_Trecho da página_:
* * * *

No ano em que o Sistema Único de Saúde (SUS) completa 30 anos, encontrar novas maneiras de financiá-lo, mantendo a universalização do atendimento com uma integração mais inteligente e responsável entre os setores privado e público, à luz das mudanças do perfil epidemiológico do País, é o principal desafio que o próximo presidente do País enfrentará na área da saúde.

Em linhas gerais, foi o que defenderam os três especialistas que participaram ontem da sexta edição do evento A Reconstrução do Brasil, promovido pelo Estado desde o início do ano para debater os caminhos possíveis para o País após as eleições gerais de outubro. Ontem foram discutidas as medidas necessárias para melhorar as condições de saúde e educação.

Ao longo de pouco mais de uma hora, Ana Maria Malik, coordenadora do programa GV Saúde da Fundação Getulio Vargas; Claudio Lottenberg, presidente do United Health Group Brasil; e o professor Gonzalo Vecina Neto, da Faculdade de Saúde Pública da Universidade de São Paulo (USP) apresentaram sugestões sobre quais medidas mais urgentes, mas também viáveis, podem ser adotadas para melhorar o cenário da saúde no Brasil.

Ao abrir a mesa, Vecina Neto afirmou que o próximo presidente precisa ter em mente que o SUS é fundamental. “Um sistema universal de saúde em um País com o tipo de desenvolvimento econômico, social e demográfico que o Brasil tem é insubstituível.

Isso não é uma jabuticaba, é uma cópia das coisas mais civilizadas que foram feitas na Europa. Tem de ter consciência da importância de manter o sistema universal.” Para o médico, é preciso pensar em como o SUS será financiado.

* * * *

_Os dados_:
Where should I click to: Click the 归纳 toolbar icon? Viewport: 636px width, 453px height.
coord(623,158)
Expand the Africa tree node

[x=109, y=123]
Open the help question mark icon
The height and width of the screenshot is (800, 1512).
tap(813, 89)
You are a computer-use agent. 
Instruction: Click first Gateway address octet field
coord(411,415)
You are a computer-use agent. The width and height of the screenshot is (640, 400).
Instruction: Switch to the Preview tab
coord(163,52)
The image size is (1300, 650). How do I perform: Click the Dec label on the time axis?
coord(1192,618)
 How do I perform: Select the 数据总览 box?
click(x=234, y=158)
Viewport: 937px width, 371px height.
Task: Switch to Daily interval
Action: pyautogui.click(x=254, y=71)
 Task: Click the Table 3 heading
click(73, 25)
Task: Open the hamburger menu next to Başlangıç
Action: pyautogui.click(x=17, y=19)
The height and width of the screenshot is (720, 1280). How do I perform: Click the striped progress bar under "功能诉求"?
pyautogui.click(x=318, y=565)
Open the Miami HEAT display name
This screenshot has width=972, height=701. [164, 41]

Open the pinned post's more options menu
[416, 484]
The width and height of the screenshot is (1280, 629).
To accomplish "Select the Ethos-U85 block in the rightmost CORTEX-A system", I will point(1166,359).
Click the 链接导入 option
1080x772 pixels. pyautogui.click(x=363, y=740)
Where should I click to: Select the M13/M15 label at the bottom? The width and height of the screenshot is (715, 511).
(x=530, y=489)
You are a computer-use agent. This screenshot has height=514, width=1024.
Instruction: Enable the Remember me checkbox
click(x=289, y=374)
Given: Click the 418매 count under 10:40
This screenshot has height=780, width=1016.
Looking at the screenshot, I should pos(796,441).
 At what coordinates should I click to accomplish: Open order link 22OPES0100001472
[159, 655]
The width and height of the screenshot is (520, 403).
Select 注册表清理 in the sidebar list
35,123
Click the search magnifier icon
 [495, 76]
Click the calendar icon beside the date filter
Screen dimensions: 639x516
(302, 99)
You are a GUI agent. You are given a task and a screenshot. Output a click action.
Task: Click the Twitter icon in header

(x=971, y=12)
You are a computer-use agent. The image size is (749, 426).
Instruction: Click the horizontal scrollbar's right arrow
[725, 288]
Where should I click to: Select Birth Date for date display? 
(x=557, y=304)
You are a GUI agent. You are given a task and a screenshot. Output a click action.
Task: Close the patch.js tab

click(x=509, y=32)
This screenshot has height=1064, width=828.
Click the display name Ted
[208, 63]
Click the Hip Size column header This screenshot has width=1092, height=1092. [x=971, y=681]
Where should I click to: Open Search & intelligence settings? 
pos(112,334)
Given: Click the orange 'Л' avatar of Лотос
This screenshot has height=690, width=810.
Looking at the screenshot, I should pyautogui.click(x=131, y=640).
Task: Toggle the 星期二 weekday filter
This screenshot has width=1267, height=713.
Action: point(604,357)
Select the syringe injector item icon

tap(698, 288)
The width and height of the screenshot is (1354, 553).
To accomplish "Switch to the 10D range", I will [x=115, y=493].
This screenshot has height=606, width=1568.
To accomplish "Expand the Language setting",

* * * *

_Conjunto de tarefas_:
**A.** Copie do trecho sobre o SUS a parte que se inicia nas palavras que contêm "No ano em que" e termina em "área da saúde.".
**B.** Segundo o trecho sobre o SUS, por que Vecina Neto considera insubstituível um sistema universal de saúde no Brasil? Responda em uma a três frases.
Os dados vêm de uma fonte diferente.

_Respostas_:
**A.**
No ano em que o Sistema Único de Saúde (SUS) completa 30 anos, encontrar novas maneiras de financiá-lo, mantendo a universalização do atendimento com uma integração mais inteligente e responsável entre os setores privado e público, à luz das mudanças do perfil epidemiológico do País, é o principal desafio que o próximo presidente do País enfrentará na área da saúde.

**B.** Vecina Neto considera insubstituível um sistema universal de saúde por causa do tipo de desenvolvimento econômico, social e demográfico do Brasil. Ele acrescenta que esse sistema não é uma jabuticaba. Segundo ele, é uma cópia das coisas mais civilizadas feitas na Europa.